----- Trecho extraído -----

Resenha: MINÚSCULOS ASSASSINATOS E ALGUNS COPOS DE LEITE



Luiz Horácio




Parece mentira, mas não é difícil encontrar quem coloque a literatura na estante das coisas sublimes. Daí para definir que só pode merecer o título de escritor aquele ser que escreve nas madrugadas em companhia de álcool e fumo, é um passo; ou um parágrafo. O tal escritor tem que, acima de tudo, demonstrar que sofre, se acrescentar humor em seu texto não merecerá crédito. Será mais um metido a engraçadinho. E literatura, segundo a crescente horda que ainda pensa desse modo, não é cenário para humor. Pois bem, diante disso não é de espantar o preconceito com escritores oriundos dos blogs, afinal de contas esse pessoal costuma esbanjar bom humor.
Também não vou negar que, fruto dos blogs ou não, 99% do que é publicado não vale nada.
Dito isso vamos ao que de fato interessa, o livro de Fal Azevedo - minúsculos assassinatos e alguns copos de leite - convém lembrar que a autora mantém um dos mais visitados blogs. Como diria minha filha, preconceituoso leitor, "nada a ver." Nada a ver no que diz respeito a ser bom ou não, mas tudo a ver no que concerne à prática da escrita. Não importa onde "neguinho" pratique, se no blog, no papel, ou na areia do mar,mas preconceito está sempre na ordem do dia e narizes se torcerão ao saber que uma grande editora, a Rocco,apostou no talento da Fal. Ficha catalográfica:indicação editorial e preparação de originais Anna Buarque. Não sei se a Rocco quis lavar as mãos transferindo a responsabilidade ou se foi tamanha a certeza na qualidade que levou Anna a assumir essa aposta. Seja lá o que isso signifique parabéns ao olho "mágico" de Anna Buarque.
É isso mesmo, o livro é surpreendente, de fácil leitura, sem que isso signifique superficialidade, muito pelo contrário, o conteúdo é corrosivo, e pasme, você novamente preconceituoso leitor, conduz à reflexão. Esse é um dos tópicos a se avaliar a boa literatura, se conduz ou não à reflexão.

----- Dados apresentados -----

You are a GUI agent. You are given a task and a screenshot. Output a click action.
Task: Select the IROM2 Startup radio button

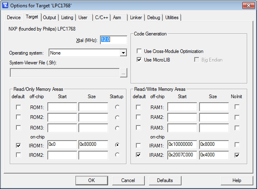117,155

-----

▶ [O que se pede] Reproduza, sem qualquer alteração, a parte da resenha que se inicia com as palavras "Luiz Horácio" e se encerra em "esbanjar bom humor.".

▶ [Resposta redigida]
Luiz Horácio




Parece mentira, mas não é difícil encontrar quem coloque a literatura na estante das coisas sublimes. Daí para definir que só pode merecer o título de escritor aquele ser que escreve nas madrugadas em companhia de álcool e fumo, é um passo; ou um parágrafo. O tal escritor tem que, acima de tudo, demonstrar que sofre, se acrescentar humor em seu texto não merecerá crédito. Será mais um metido a engraçadinho. E literatura, segundo a crescente horda que ainda pensa desse modo, não é cenário para humor. Pois bem, diante disso não é de espantar o preconceito com escritores oriundos dos blogs, afinal de contas esse pessoal costuma esbanjar bom humor.